# Yapılacak İş
Ramazan ayının faziletini anlatan metni, son cümlesinin ardından devam ettirin.

Ramazan, Rahmet ve Kurtuluş Ayıdır
Mübarek ve faziletli bir ayın, Kur’an ve oruç ayının saadet gölgesi üzerimize düşmüş bulunmaktadır. Bu ay, yüce Allah’ımızın insanlığa armağan ettiği şerefli kitabımız Kur’ân-ı Kerîm’i indirdiği aydır.
O Kur’ân-ı Kerîm ki insanlığa şifa ve rahmet, medeniyetlere rehberdir. Zaman ve mekâna örnektir. O Kur’ân-ı Kerîm ki müslümanların hayat nurudur. Gören gözü, işiten kulağı ve çalışan kalbidir. Allah Azîmüşşan’dan bir bağış, Peygamber Efendimiz’den (s.a.v) bir müjdedir.
Evet, Kur’ân-ı Kerîm, tavsiye, emir ve yasaklarıyla gönülleri saadete, hakka ve hidayete kavuşturmak için bu ayda indirilmiştir. Böylesine mübarek bir başlangıca şahitlik eden bu ayın adı, Allah indinde ramazandır. Ramazan öyle bir aydır ki, içinde bin aya bedel bir gece olan Kadir gecesi saklıdır.
Bir gün bir grup sahâbî, Peygamber Efendimiz’e giderek, “Yâ Resûlallah, geçmiş tarihlerde uzun ömürlü ümmetlerden bir adam, Allah yolunda bin ay savaş yapabiliyormuş. Bin ay, seksen küsur sene ediyor. Biz bütün ömrümüzü harcasak, bu adamın sadece o sevabına erişemiyoruz” derler. Bunun üzerine Rabbü’l-âlemin,
“Biz, o Kur’an’ı Kadir gecesinde indirdik. Sen, Kadir gecesinin ne olduğunu bilir misin? Kadir gecesi, bin aydan hayırlıdır” (Kadr 97/1-3) meâlindeki âyetlerle başlayan Kadr sûresini inzal buyuruyor. Böylece sahâbîlerin dile getirdiği bu sıkıntıdan ümmet-i Muhammed’i kurtarıyor ve bu gecenin bereketinden yararlanmamızı emrediyor. Anlaşılıyor ki, o bir geceyi ihya ettiğimizde, o insanın bin ay savaşarak elde ettiğinden daha fazlasını kazanma imkânına sahibiz. Anlayana ne büyük bir lutuf!…
Ramazan ayı, hayır ve bereket ayıdır. Kur’an ve oruç ayıdır. Yüce rabbimiz bu hakikati şöyle ifade buyuruyor: “Ramazan, öyle bir aydır ki; Kur’an, insanoğluna bir rehber, bu rehberliğin apaçık bir delili ve doğruyu yanlıştan ayırt edici bir ölçü olarak bu ayda indirilmiştir. O halde içinizden kim bu aya erişirse, orucunu baştan başa tutsun. Ancak hasta veya seyahat üzere olanlar, tutamadığı günler sayısınca başka günlerde (kaza etsin). Allah size kolaylık diler, güçlük istemez.” (Bakara 2/185)

# Kayıtlı Bilgiler

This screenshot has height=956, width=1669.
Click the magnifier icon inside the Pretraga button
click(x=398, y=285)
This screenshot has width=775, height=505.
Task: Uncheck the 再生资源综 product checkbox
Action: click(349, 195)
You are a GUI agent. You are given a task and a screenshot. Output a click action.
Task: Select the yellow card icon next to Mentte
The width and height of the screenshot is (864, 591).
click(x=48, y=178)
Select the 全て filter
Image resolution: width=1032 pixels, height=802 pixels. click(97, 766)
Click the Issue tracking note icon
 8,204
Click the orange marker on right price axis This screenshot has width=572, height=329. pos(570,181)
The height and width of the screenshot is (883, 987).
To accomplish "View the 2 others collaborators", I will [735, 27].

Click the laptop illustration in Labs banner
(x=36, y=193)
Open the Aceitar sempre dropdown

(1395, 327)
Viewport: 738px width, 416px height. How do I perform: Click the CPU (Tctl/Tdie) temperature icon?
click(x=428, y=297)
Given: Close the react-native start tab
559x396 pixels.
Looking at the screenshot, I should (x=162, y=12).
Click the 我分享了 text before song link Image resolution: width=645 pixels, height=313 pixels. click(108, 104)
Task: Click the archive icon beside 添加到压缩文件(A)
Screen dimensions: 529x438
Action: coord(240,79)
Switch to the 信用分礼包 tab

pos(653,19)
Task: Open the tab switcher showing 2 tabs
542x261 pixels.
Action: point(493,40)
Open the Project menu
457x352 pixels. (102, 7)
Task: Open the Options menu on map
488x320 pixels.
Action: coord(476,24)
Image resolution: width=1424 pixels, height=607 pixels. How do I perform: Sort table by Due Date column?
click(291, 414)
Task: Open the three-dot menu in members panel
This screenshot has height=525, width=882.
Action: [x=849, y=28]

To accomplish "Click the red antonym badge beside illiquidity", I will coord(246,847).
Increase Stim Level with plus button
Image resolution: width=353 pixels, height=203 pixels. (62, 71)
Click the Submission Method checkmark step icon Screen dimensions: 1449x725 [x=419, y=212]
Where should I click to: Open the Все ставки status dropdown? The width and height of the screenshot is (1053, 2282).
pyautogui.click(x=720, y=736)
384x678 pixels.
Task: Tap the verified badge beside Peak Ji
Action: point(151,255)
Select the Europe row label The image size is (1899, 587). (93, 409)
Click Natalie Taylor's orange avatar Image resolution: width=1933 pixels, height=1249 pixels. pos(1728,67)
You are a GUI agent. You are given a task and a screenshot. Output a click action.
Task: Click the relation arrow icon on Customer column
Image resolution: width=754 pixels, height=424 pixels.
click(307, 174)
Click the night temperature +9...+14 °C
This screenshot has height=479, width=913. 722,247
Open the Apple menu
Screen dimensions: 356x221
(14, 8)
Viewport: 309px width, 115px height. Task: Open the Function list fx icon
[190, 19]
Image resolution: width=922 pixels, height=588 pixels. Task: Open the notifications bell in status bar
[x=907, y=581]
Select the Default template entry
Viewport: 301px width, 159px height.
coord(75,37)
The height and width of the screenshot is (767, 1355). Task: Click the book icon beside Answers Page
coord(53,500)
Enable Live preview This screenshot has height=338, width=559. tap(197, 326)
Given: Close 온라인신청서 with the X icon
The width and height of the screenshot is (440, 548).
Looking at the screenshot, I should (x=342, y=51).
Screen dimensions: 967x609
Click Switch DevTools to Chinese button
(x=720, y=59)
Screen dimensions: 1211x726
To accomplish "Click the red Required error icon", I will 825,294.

# Göreve Yanıt
Rabbimizin muhakkak çok büyük hikmetlere mebni olarak farz kıldığı oruç ibadetiyle ilgili olarak, bakın Peygamberimiz (s.a.v) ne buyuruyor: “Oruç, ateşe ve kötülüklere karşı bir siperdir. Sizden biriniz oruçlu olduğunuz günde kötü söz konuşmasın ve kavga etmesin” (Buhârî, Savm, 9; Müslim, Sıyâm, 163) ve, “Kim inanarak ve mükâfatını Allah’tan bekleyerek oruç tutarsa, doğduğu ilk günkü gibi günahlardan temizlenmiş olur.” (Buhârî, Fazlü Leyleti’l-Kadr, 1; Müslim, Salâtü’l-Müsâfirîn, 175; Ebû Dâvûd, Salât, 318; Amed b. Hanbel, Müsned, 2/241). Oruç, kurşun işlemez zırhı, kılıç kıran kalkanı ile müslümanları her türlü kötülüklerden ve ateşten koruyan bir siperdir. Kulluk şuurunun olağanüstü güzel bir ifadesidir. Kalplere iman neşesi saçan, gönüllere sevgi ve kardeşlik duyguları yerleştiren bir ibadettir.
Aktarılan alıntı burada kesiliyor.